Saturday, 28 December 2013

Bottleneck Leaders

Leaders should aim not to be a bottleneck in the process of building a healthy and growing organization. In manufacturing a bottleneck can be defined as a point of congestion in a system that occurs when workloads arrive at a given point more quickly than that point can handle them.
 In an organization, the bottleneck can be the leader. When this happens, progress stalls and growth is limited.
Here are 7 characteristics of the bottleneck leader:
  • Every decision ultimately goes through the leader…
  • Dreaming is limited to the pre-determined boundaries of the leader…
  • Waiting for the leader to make a decision becomes awkward and wastes time…
  • There is no clear vision or direction for the organization…
  • The leader never delegates…
  • Potential leaders aren’t recruited…they are controlled…
  • Everyone waits on the leader to make the first move…
Leaders, ask yourself this question: Are you a bottleneck in your organization?
If you aren’t certain, perhaps you should ask your team.


Tuesday, 24 December 2013

Celebrate the positives

Short-sighted leaders are stingy with positives and free with negatives. Their talk is constantly dark. They focus on:
  1. What’s not working.
  2. What you need to improve.
  3. What didn’t reach the mark.
  4. What could be better.
Words are like fertilizer. They are the reason behaviors take root. Negative questions build negative environments.

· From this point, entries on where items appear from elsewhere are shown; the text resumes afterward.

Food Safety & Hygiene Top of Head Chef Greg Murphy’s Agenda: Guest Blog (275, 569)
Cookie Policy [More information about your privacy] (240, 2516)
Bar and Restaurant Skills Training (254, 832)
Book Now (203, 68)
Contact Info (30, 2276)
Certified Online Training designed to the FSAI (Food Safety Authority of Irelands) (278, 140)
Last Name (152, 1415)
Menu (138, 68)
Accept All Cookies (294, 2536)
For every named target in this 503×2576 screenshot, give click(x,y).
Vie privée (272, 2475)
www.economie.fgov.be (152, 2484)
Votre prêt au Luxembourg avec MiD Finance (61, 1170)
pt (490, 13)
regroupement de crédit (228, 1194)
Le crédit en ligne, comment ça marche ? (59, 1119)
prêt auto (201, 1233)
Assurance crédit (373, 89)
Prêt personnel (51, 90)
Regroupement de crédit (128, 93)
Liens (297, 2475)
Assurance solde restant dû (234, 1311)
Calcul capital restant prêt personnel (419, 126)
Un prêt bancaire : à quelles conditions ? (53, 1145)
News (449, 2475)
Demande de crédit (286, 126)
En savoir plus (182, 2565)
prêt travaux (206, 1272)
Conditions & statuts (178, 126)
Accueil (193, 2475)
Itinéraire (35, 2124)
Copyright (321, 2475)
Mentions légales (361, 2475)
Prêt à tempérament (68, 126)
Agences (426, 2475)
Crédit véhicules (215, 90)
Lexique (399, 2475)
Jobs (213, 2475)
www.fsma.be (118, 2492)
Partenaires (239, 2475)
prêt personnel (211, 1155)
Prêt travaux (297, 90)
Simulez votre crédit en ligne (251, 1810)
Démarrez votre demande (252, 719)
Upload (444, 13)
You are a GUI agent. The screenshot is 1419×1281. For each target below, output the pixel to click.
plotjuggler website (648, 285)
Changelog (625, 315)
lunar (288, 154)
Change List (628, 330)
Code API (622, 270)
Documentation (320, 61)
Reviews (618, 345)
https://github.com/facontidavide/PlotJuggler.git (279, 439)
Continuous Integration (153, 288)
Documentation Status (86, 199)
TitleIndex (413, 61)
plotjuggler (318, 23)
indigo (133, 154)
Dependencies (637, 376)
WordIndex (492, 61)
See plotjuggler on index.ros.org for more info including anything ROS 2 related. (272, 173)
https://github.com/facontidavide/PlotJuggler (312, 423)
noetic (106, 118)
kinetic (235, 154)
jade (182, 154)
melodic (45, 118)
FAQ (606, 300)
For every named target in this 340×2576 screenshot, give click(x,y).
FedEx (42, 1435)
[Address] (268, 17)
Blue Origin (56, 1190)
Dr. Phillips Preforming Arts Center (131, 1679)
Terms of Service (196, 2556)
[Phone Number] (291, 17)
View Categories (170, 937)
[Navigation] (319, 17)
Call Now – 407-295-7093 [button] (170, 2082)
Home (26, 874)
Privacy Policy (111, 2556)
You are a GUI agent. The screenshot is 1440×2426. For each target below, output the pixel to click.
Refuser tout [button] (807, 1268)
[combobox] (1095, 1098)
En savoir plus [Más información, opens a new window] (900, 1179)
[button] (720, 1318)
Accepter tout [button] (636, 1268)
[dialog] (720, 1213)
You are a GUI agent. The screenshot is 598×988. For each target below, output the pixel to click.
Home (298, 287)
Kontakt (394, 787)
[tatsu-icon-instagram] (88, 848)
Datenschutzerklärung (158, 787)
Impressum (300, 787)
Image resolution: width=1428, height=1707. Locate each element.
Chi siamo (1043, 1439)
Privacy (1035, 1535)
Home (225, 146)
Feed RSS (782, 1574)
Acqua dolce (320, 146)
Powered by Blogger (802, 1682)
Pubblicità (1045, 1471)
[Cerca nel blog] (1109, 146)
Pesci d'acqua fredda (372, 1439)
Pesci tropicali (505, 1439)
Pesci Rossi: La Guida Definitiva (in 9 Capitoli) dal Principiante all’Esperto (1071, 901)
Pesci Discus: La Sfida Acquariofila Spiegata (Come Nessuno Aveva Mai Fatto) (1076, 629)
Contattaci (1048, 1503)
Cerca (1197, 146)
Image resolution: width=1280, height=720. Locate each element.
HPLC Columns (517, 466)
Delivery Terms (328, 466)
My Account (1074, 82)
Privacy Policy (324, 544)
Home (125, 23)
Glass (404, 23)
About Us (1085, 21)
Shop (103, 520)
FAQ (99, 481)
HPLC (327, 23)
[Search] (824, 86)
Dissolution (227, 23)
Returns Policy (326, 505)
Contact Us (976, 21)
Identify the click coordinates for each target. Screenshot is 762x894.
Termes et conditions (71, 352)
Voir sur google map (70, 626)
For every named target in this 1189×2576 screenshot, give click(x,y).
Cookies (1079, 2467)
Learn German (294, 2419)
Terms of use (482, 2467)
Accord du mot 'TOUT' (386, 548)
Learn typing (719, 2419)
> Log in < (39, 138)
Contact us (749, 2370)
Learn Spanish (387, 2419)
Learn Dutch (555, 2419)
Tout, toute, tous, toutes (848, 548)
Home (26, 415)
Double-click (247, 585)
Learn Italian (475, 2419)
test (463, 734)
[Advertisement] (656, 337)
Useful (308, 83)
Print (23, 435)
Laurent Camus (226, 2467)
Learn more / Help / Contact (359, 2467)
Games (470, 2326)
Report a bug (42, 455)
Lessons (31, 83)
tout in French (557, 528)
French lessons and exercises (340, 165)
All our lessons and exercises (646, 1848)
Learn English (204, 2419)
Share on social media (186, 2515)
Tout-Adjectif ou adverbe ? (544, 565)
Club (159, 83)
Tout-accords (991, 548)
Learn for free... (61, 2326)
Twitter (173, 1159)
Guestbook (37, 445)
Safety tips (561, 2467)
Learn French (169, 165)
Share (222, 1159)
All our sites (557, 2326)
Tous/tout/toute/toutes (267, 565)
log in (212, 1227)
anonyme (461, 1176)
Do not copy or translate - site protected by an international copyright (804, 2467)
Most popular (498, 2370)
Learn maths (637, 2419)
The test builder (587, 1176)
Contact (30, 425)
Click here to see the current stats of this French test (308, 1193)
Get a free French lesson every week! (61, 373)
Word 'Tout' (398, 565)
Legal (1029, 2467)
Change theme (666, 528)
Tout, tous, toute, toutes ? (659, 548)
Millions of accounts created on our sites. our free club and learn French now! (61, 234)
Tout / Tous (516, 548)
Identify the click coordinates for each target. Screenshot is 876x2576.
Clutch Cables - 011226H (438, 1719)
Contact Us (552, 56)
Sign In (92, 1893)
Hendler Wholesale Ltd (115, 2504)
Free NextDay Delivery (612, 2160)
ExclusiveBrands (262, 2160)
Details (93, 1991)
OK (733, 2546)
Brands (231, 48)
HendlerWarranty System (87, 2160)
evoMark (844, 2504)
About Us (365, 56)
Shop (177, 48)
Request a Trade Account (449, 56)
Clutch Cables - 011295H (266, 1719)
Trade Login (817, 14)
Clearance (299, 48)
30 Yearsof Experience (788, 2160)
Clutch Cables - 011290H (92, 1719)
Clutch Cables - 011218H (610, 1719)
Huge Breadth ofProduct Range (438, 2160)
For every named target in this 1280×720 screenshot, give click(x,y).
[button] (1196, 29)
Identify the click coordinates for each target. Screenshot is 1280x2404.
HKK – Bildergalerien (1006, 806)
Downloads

Leaders who don’t celebrate are negative.

Your biggest opportunity to build positive culture is day-to-day. Thoughtless leaders  only celebrations “important stuff.” Their strategy tells everyone that day-to-day doesn’t matter. But, organizational life is filled with day-to-day.

Celebrate frequently; celebrate unimportant stuff, celebrate small.

Leaders who don’t define, create, and celebrate wins, lose.

Ask positive questions.
  1. What’s working?
  2. What do you respect in those around you?
  3. What do you love about your organisation?
The thought of asking positive questions terrifies leaders who fear slipping into apathy. Negatives are easy for people who aren’t there yet. But, positives provide energy for the journey.
“Great job,” helps people do a great job as long as there are new goals ahead.
Celebrate small:
  1. Say, “You’re great with upset customers.” Don’t add, “I wish I was.”
  2. Share stories of wins.
  3. Transform criticism into celebration. “Thanks for caring for my success. What’s the next step?”
  4. A past failure is all the more reason to celebrate a present win. Don’t keep reminding people they screwed up.
  5. Future uncertainty is all the more reason to celebrate today’s win.
How do people feel when you’re around? The way they feel is the culture you’re building. Truth is, the way people feel around you indicates the life you’re building.